* **To do**:
Please copy every line of the material below, requests included, and multiply each coordinate in the answers by 0.8, rounding to whole numbers with halves rounded up. Omit the pictures from your reply.

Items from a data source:

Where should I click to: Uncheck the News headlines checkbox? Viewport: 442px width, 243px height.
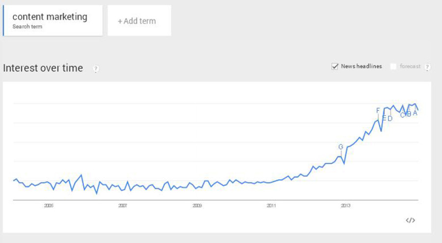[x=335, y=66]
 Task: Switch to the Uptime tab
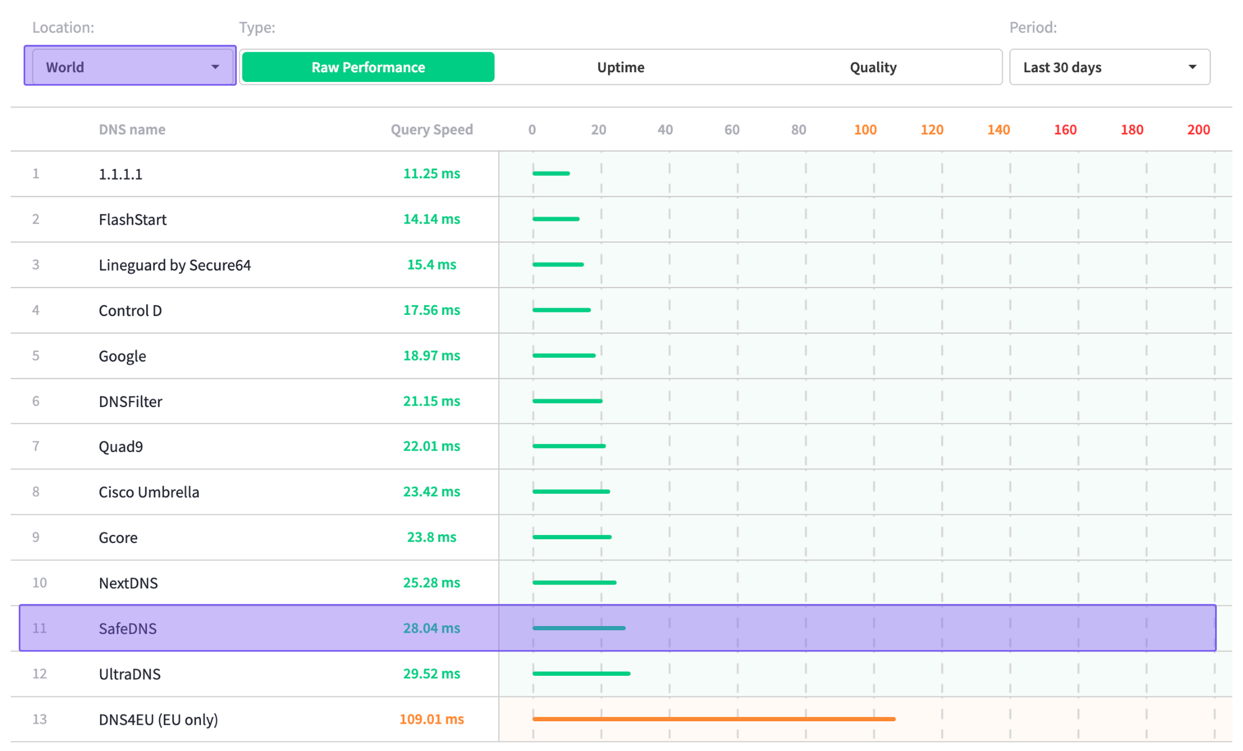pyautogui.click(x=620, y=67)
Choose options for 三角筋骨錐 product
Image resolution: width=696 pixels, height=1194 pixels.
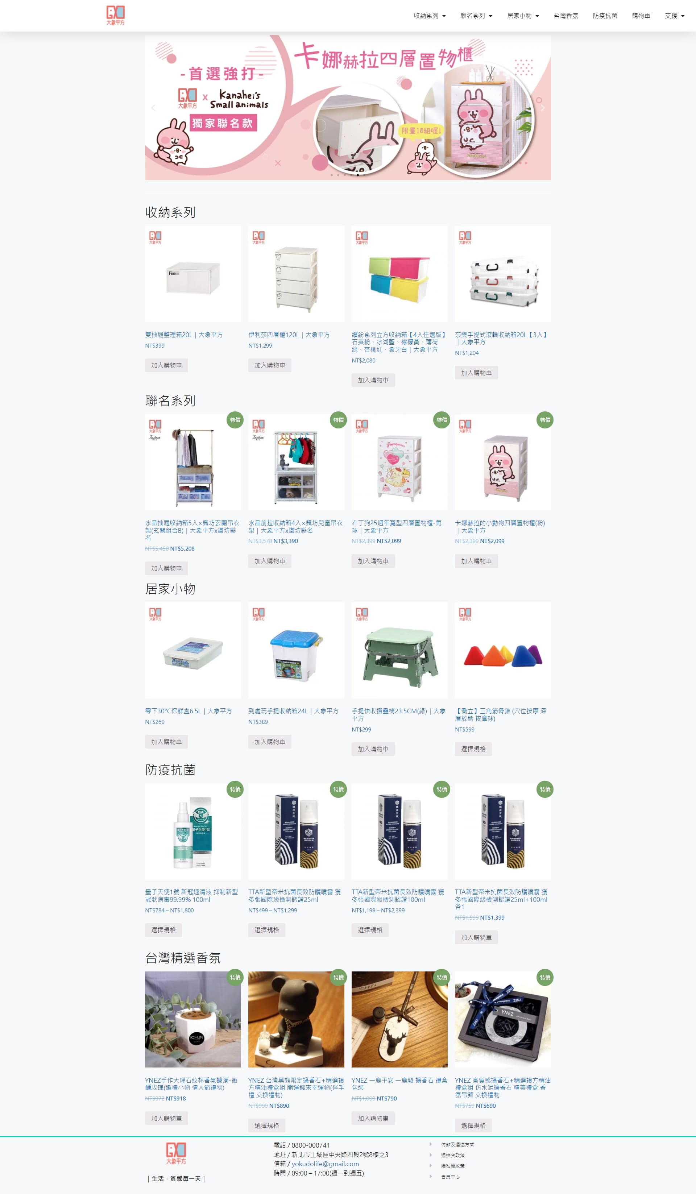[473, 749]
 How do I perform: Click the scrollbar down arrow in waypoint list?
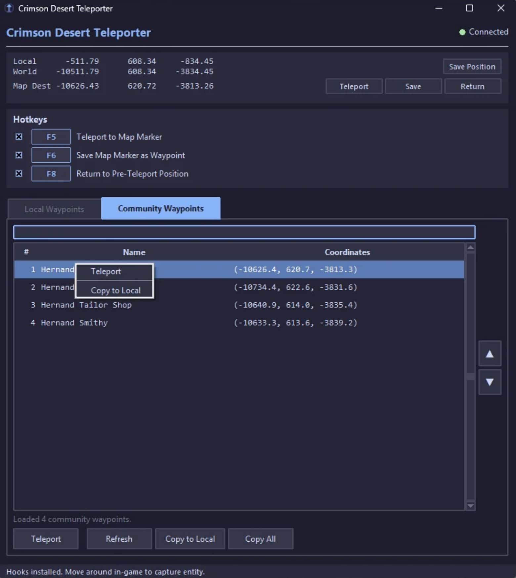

* **Output of the task**:
Where should I click to: Uncheck the News headlines checkbox? Viewport: 442px width, 243px height.
[x=268, y=53]
 Task: Switch to the Uptime tab
pyautogui.click(x=496, y=54)
Choose options for 三角筋骨錐 product
Image resolution: width=696 pixels, height=1194 pixels.
[378, 599]
 How do I perform: Click the scrollbar down arrow in waypoint list?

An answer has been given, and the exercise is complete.